RioBrvo006 (Nov 5, 2014)

I think the clunky C was better than the more sleek one giving the D much greater distance design wise in the future. So the one that finally made it on the screen, however, it may have happened was the best choice and now it’s part of Star Trek history.

Ken S. (Nov 6, 2016)

I enjoyed this posting, but a few details aren’t quite correct. Andy Probert did the original concept for the Ent-C specifically for one of the sculpture display ships in the conference lounge set. When “Yesterday’s Enterprise” came around, Rick Sternbach knew exactly what that Andy’s sketch was for, and he wanted to develop a plan that preserved as much of Andy’s concept as possible. However, he was concerned that an elliptical saucer – which was part of Andy’s original notion – would be prohibitively time-consuming, and therefore prohibitively expensive. I suggested that he should make the saucer round, and I think that made the difference in getting a new ship model for “Yesterday’s Enterprise,” rather than simply recycling the Excelsior or the Enterprise-A.

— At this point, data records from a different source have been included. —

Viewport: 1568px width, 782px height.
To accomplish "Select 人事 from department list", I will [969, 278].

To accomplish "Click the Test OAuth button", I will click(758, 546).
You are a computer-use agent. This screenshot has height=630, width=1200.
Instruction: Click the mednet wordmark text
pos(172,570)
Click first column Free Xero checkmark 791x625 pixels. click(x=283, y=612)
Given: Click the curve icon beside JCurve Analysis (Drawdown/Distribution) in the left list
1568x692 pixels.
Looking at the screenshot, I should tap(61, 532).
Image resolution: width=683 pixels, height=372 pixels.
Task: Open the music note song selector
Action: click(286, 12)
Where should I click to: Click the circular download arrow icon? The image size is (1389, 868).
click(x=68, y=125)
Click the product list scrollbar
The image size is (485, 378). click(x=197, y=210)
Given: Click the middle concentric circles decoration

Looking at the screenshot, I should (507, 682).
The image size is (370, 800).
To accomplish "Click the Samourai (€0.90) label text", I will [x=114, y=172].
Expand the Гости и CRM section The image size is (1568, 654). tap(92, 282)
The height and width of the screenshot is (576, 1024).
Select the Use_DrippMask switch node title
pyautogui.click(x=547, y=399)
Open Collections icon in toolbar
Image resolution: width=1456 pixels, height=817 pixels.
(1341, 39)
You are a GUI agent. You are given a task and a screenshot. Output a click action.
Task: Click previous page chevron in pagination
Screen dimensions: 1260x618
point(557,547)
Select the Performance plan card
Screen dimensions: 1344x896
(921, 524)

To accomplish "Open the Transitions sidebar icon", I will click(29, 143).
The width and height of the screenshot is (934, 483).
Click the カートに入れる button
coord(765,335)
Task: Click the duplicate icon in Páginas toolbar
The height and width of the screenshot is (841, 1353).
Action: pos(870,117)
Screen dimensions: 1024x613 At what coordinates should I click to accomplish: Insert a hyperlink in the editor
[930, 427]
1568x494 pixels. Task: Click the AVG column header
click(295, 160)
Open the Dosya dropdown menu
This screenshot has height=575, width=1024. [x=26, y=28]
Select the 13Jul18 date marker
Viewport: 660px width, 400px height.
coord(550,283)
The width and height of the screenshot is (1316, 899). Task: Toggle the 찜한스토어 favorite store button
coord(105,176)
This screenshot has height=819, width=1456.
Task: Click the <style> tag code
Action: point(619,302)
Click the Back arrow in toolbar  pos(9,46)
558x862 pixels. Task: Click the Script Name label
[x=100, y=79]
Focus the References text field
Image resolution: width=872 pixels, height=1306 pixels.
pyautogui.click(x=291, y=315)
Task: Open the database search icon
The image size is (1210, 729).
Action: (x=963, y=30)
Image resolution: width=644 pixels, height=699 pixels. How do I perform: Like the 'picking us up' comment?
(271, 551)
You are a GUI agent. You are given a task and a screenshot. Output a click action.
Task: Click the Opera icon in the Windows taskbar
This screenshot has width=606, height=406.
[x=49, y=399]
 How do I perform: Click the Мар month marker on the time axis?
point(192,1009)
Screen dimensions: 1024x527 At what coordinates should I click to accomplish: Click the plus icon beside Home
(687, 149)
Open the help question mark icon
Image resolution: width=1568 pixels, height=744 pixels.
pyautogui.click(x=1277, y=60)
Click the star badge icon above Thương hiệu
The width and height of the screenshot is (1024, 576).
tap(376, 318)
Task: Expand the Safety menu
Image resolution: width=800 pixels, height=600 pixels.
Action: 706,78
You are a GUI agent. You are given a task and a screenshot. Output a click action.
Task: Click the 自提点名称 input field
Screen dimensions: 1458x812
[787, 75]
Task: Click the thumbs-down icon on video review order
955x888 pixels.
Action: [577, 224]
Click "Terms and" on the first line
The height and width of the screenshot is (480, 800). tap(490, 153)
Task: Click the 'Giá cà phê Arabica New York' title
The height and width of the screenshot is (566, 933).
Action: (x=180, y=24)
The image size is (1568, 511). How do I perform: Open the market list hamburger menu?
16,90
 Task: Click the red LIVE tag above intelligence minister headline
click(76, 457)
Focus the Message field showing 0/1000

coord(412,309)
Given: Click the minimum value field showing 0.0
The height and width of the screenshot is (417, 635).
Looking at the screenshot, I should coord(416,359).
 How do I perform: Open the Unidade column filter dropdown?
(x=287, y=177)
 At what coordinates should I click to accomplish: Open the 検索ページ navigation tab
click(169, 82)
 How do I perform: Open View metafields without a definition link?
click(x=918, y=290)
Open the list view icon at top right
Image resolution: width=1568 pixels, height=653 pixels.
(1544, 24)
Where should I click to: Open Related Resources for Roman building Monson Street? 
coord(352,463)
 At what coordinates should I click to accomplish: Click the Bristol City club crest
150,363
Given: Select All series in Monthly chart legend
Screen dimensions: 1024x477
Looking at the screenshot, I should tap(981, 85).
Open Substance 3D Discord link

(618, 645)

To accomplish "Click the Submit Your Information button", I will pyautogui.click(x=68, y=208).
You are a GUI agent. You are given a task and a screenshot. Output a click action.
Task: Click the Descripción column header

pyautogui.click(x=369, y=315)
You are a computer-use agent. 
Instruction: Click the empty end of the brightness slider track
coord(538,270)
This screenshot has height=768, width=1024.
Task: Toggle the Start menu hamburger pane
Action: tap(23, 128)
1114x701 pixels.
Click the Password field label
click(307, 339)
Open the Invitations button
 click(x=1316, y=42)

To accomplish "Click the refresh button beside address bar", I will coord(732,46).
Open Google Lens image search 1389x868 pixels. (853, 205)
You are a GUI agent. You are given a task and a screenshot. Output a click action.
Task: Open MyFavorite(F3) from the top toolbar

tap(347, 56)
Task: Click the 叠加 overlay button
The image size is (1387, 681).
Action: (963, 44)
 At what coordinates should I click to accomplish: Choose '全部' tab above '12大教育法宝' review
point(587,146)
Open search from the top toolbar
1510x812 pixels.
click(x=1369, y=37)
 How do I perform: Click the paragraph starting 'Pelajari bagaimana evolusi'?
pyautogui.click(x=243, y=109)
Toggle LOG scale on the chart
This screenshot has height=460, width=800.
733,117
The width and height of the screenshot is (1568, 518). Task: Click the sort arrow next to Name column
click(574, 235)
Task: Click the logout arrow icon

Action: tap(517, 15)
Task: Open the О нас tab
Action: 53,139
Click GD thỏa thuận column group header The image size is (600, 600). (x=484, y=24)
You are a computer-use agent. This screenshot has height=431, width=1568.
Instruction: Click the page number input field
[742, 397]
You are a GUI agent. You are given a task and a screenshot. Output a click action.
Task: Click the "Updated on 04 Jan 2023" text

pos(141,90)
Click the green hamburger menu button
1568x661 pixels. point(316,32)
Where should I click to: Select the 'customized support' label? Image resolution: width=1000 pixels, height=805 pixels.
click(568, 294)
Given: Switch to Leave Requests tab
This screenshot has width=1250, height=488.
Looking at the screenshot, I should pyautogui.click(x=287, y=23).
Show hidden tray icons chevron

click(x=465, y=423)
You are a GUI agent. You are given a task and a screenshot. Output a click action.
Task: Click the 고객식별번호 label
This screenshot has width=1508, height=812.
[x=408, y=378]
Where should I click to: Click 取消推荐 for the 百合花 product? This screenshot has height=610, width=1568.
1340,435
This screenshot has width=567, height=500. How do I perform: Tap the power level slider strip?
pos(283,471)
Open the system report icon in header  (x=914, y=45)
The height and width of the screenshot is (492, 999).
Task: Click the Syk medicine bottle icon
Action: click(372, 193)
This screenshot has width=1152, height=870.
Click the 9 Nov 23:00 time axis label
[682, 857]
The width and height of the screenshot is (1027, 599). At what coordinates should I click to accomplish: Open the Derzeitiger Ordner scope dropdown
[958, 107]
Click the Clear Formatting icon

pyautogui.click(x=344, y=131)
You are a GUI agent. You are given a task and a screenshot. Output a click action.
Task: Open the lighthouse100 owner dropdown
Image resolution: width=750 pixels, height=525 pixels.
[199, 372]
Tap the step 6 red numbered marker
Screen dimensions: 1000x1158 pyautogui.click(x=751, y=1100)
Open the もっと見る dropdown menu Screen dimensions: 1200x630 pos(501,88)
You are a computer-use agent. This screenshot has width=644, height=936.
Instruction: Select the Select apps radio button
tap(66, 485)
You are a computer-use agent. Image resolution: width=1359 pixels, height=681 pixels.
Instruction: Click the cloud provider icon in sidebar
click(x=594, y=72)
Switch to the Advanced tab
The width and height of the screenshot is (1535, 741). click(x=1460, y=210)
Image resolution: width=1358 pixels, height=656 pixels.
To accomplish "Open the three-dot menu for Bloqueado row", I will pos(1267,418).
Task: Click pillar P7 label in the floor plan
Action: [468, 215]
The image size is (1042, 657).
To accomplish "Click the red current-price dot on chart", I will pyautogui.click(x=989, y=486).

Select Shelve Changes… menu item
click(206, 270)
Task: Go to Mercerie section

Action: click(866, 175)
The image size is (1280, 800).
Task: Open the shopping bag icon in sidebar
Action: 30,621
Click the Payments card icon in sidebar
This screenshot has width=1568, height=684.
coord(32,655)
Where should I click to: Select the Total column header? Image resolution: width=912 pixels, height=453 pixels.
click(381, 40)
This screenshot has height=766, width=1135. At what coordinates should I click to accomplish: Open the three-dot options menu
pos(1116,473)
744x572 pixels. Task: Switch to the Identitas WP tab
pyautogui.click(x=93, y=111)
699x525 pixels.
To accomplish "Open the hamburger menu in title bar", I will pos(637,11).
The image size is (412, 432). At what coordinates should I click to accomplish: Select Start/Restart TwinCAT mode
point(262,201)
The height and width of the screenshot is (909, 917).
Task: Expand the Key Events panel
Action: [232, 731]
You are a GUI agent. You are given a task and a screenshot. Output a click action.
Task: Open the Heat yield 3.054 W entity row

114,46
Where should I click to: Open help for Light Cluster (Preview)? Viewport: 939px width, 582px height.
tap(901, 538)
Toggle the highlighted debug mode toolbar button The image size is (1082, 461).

Michael Okuda (Feb 19, 2019)

Thank you so much for your comment, and for clarifying! I’ll revise the article, so it’s accurate.

Hope you enjoy the website!

Round saucer is fine to me, but the egregious thing was going with a completely round TOS-style engineering hull. That really was a fail. Probert’s painting and the observation lounge model could easily be read as having a round saucer, but the secondary hull absolutely doesn’t fit.